**Problem description**
Please keep to the lines below from the one with "Image resolution: width=862" through the one with "Task: Click the 21/08/2024 date", and restate them word for word, ends included.

**Stored items**
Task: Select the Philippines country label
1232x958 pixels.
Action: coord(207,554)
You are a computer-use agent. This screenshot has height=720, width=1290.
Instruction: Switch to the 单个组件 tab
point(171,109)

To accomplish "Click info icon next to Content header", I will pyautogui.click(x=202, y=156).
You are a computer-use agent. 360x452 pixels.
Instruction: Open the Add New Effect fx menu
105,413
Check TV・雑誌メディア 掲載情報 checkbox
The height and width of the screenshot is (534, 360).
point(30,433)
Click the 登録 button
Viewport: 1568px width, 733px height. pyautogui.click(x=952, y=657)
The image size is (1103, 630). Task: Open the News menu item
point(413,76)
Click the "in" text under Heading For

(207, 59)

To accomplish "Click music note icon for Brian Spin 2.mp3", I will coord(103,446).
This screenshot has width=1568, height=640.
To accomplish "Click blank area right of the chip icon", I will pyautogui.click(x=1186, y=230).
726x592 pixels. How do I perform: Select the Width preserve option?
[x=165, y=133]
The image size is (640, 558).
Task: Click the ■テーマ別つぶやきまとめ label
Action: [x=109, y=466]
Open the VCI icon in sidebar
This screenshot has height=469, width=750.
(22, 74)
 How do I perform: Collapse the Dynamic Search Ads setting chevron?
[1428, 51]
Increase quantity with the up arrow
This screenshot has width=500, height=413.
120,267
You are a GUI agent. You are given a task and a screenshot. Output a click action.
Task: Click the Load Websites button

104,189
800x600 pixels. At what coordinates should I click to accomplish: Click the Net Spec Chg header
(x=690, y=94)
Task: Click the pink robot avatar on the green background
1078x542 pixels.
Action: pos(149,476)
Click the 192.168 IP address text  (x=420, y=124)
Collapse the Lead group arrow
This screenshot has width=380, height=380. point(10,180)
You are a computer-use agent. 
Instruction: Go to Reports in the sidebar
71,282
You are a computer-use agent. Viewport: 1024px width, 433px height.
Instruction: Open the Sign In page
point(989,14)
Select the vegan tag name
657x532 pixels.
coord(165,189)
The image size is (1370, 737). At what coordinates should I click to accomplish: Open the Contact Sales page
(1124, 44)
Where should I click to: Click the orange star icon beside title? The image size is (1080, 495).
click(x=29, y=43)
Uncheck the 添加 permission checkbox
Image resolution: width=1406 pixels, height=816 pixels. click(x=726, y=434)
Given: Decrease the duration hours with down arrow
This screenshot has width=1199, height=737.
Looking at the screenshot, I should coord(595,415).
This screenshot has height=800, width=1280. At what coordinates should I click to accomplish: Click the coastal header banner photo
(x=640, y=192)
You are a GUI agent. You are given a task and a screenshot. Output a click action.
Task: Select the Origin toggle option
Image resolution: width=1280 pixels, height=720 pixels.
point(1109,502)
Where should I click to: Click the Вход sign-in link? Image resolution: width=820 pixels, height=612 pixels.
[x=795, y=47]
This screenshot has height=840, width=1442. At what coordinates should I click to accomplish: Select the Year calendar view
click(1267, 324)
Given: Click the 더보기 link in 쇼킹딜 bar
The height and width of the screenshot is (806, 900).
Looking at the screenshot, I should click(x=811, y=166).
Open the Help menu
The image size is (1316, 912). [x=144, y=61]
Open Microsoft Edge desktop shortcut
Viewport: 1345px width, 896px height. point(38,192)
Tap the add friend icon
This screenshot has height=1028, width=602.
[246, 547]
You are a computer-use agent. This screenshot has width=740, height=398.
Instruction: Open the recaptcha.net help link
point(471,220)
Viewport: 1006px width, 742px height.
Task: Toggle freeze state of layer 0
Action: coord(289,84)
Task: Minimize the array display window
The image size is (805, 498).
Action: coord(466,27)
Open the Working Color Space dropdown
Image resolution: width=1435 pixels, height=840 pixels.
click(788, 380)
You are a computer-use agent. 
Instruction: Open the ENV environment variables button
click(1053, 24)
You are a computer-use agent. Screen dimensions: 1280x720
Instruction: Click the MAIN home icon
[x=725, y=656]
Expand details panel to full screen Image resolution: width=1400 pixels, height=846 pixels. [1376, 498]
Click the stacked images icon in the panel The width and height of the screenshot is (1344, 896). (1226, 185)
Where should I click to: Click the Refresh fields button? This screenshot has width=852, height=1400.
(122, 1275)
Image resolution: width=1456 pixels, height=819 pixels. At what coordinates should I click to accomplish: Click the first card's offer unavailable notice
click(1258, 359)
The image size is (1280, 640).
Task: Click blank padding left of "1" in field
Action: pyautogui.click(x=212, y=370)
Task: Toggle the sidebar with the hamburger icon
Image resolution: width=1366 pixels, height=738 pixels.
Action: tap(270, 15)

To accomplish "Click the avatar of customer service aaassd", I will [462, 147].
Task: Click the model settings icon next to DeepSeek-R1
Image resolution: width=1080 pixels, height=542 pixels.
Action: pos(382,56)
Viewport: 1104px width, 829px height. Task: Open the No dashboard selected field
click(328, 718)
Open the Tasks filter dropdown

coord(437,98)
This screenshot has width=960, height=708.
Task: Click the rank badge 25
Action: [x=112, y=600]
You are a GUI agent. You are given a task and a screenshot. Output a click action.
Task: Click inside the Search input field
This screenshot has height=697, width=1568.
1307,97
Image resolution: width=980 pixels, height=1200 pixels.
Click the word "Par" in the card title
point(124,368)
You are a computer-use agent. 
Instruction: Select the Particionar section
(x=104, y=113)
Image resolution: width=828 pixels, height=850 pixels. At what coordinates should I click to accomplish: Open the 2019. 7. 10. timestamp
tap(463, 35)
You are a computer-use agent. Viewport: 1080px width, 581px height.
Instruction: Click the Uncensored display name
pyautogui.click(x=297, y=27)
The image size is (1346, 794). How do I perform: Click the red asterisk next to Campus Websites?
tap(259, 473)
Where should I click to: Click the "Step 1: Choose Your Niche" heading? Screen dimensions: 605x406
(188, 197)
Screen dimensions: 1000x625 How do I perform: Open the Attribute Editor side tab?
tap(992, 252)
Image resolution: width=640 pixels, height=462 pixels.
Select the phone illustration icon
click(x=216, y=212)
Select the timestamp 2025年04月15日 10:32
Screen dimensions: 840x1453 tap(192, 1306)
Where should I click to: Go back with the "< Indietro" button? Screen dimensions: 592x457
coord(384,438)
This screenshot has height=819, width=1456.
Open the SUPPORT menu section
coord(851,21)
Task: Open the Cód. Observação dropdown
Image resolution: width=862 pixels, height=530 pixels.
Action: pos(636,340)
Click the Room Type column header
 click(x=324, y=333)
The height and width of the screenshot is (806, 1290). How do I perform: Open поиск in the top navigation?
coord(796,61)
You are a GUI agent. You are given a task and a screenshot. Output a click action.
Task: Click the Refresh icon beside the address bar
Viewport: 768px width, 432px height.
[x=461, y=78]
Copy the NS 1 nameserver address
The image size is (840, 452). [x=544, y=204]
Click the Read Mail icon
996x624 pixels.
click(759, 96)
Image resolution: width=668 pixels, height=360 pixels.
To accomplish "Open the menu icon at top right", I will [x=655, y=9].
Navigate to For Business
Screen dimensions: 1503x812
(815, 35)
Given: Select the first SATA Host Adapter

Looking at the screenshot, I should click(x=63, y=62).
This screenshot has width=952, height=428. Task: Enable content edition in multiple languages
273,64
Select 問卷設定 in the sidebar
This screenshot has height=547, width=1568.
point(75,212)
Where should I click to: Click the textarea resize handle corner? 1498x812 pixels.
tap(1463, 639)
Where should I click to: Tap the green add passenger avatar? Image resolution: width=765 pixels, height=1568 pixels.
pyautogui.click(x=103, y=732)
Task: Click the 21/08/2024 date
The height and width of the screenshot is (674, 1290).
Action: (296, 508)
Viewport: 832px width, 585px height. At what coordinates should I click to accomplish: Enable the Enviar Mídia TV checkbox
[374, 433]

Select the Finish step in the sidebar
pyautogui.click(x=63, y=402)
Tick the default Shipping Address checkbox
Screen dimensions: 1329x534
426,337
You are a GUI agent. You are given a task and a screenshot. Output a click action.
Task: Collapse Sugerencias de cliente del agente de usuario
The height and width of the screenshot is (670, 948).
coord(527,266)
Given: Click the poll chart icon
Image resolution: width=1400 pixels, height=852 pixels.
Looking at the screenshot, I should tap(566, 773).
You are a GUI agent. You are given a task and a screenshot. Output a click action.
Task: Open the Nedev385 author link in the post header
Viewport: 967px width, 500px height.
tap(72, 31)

**Written answer**
Image resolution: width=862 pixels, height=530 pixels.
Action: pos(636,340)
Click the Room Type column header
 click(x=324, y=333)
The height and width of the screenshot is (806, 1290). How do I perform: Open поиск in the top navigation?
coord(796,61)
You are a GUI agent. You are given a task and a screenshot. Output a click action.
Task: Click the Refresh icon beside the address bar
Viewport: 768px width, 432px height.
[x=461, y=78]
Copy the NS 1 nameserver address
The image size is (840, 452). [x=544, y=204]
Click the Read Mail icon
996x624 pixels.
click(759, 96)
Image resolution: width=668 pixels, height=360 pixels.
To accomplish "Open the menu icon at top right", I will [x=655, y=9].
Navigate to For Business
Screen dimensions: 1503x812
(815, 35)
Given: Select the first SATA Host Adapter

Looking at the screenshot, I should click(x=63, y=62).
This screenshot has width=952, height=428. Task: Enable content edition in multiple languages
273,64
Select 問卷設定 in the sidebar
This screenshot has height=547, width=1568.
point(75,212)
Where should I click to: Click the textarea resize handle corner? 1498x812 pixels.
tap(1463, 639)
Where should I click to: Tap the green add passenger avatar? Image resolution: width=765 pixels, height=1568 pixels.
pyautogui.click(x=103, y=732)
Task: Click the 21/08/2024 date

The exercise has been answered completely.